Ulm Gas im Mehrfamilienhaus

Ulm / SWP 16.04.2012
Mit Verdacht auf Kohlenmonoxid-Vergiftung sind am Samstag alle sechs Bewohner eines Mehrfamilienhauses in Gögglingen in ein Krankenhaus eingeliefert worden.

Dabei hatten sie noch Glück im Unglück: Bereits am Freitagabend hatte ein Bewohner einen "komischen Geruch" wahrgenommen, der Sache aber keine weitere Bedeutung zugemessen. Doch am Samstagmorgen war der Geruch noch da. Als der 55-Jährige dann gegen 8 Uhr seine 84-jährige Mutter in ihrer Erdgeschoss-Wohnung im Bett liegend vorfand, rief er den Rettungsdienst. Kurz darauf wurden auch er und seine 19-jährige Tochter bewusstlos. Die Sanitäter alarmierten die Feuerwehr Ulm und Gögglingen, die Messungen im Haus vornahm. Diese ergaben eine siebenfach höhere Kohlenmonoxid-Konzentration als zulässig.
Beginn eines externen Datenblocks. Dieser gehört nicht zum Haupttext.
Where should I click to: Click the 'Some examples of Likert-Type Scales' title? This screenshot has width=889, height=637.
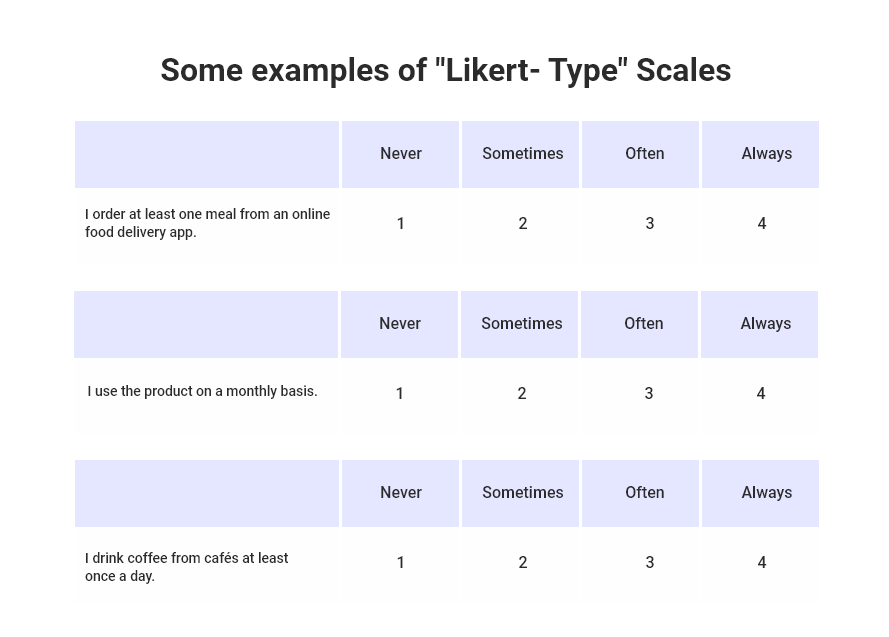(445, 71)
Die Ursache fand sich im Keller: Am älteren Ölheizungskessel war das Abgasrohr nicht mehr am Kessel angebracht, die Abgase verteilten sich im Haus.

Bis auf die 84-Jährige konnten alle Hausbewohner nach ambulanter Versorgung das Krankenhaus wieder verlassen. Die Polizei prüft nun, ob jemand ein Verschulden an dem Vorfall trägt.